Lynott has often in the past referred to his Irish background and the deep influence it's had on him - he was a frequent attender at traditional music sessions when he lived in Dublin (something worthy of emulation by his 1979 successors here) and all through Lizzy's music this provided an often hidden but still potent backbone to the riffing. Yet, so far as I can recall, Lynott has never addressed himself so directly to his Irishness, and the wonder is, after hearing it, that it seems so....calm.
It's not that it's MOR, or anything like that - but the brooding intensity, the love-hate, the fire, the brimstone, the anger so familiar among other emigre Irish artists is absent, and there is instead- almost a nostalgia, a backward look at a more innocent Heroic Age. And I guess, since modern Ireland isn't much to write home about, much less to make an album about, one can understand the emphasis on a time when there was more glory and less pettiness.
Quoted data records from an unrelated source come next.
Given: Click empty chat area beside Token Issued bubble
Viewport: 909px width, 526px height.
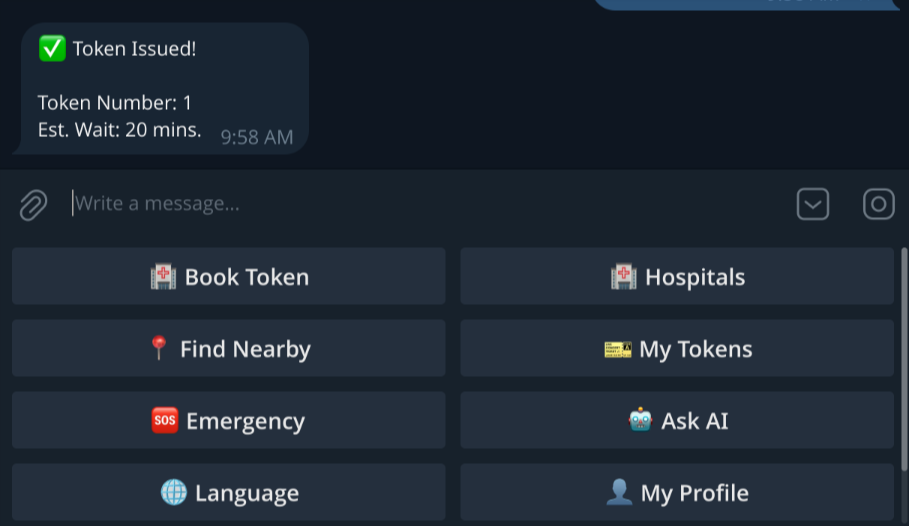Looking at the screenshot, I should [600, 90].
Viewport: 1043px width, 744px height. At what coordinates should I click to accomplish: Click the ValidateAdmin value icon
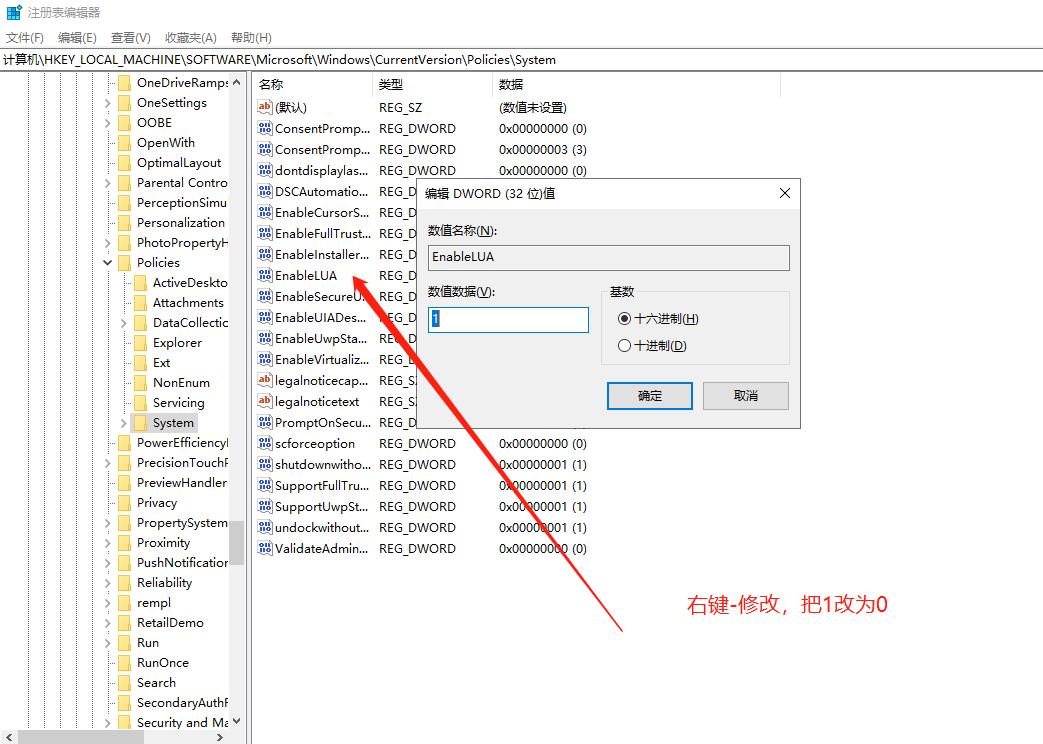click(x=265, y=548)
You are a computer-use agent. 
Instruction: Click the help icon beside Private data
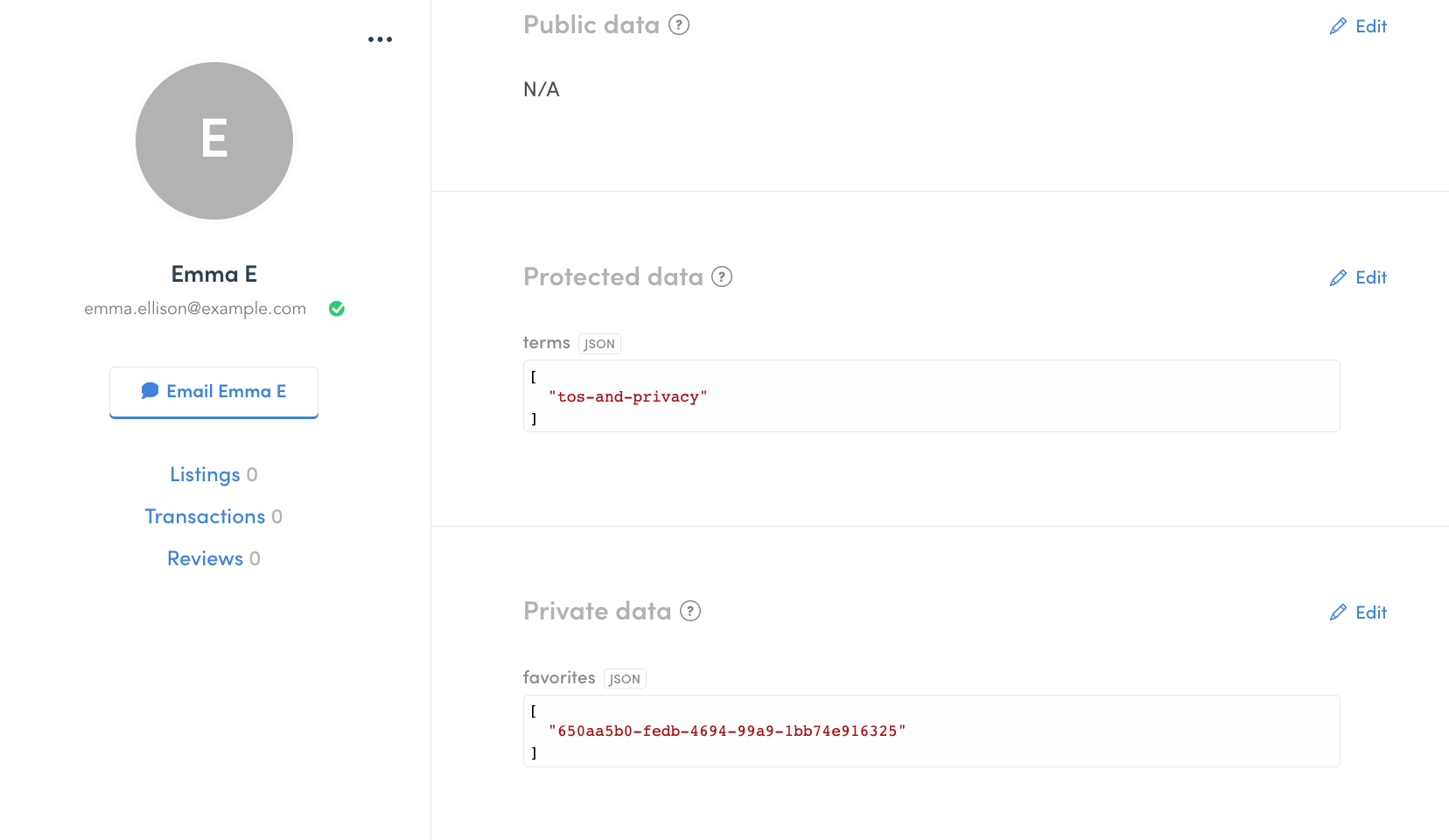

But are the 'Irish' warriors or shopkeepers and small farmers?
At the same time, even if his picture of Ireland is not black but rosy, Lynott is working out his commitment to the place and, more importantly I suspect, the people. It's not just that it's lyrically necessary to find new fields to explore - he's got his debts to pay.
But for the record, Romanticism doesn't have to be confined to the archetypes that Lizzy have patented- the Gamblers, the Ancient, Space and Street Warriors and Amazonian Women. Dylan made his wife the subject of Romanticism in Blood On The Tracks, Van Morrison did his on Tupelo Honey amongst other works (the man breathes a romantic vision), and in a way, familial love of another kind got a vital airing, let's say, a place in the romantic ethos, in Bruce Springsteen's Raised A Cain. Romance is only limited by vision.
(As is the playing concept- like Quo, with possibly less individualist flair than Lizzy, can come up with brilliant ideas like their 'Rockin' All Over The World' and 'Again and Again' tours...Rory Gallagher has his commitment to the blues, the life of an itinerant performer , and the celebrative communion of a good gig...and so on.)
But while Black Rose works well within the confines Lizzy seem to have accepted for themselves, I still worry about whether they're outta touch with Ireland. I choked on Lynott's ad libbing at the end when he says "Dark Rosaleen Is My Colleen". Gawd! Top that? Yeh he then says "Van Is The Man"..!!
And then..."It's a long way from Tipperary". It's even further from Kildare Road, man!
P.S. Just in case it is not clear amid any to-ing and fro-ing there, I really like this album. It's a topflight rock n' roll album from one of the best bands in the world containing two or three hit singles, probably in America too. There's some of the best guitar playing around, some of the hardest band rocking too. Great hard rock. It's just that I'm a bit nonplussed here and there.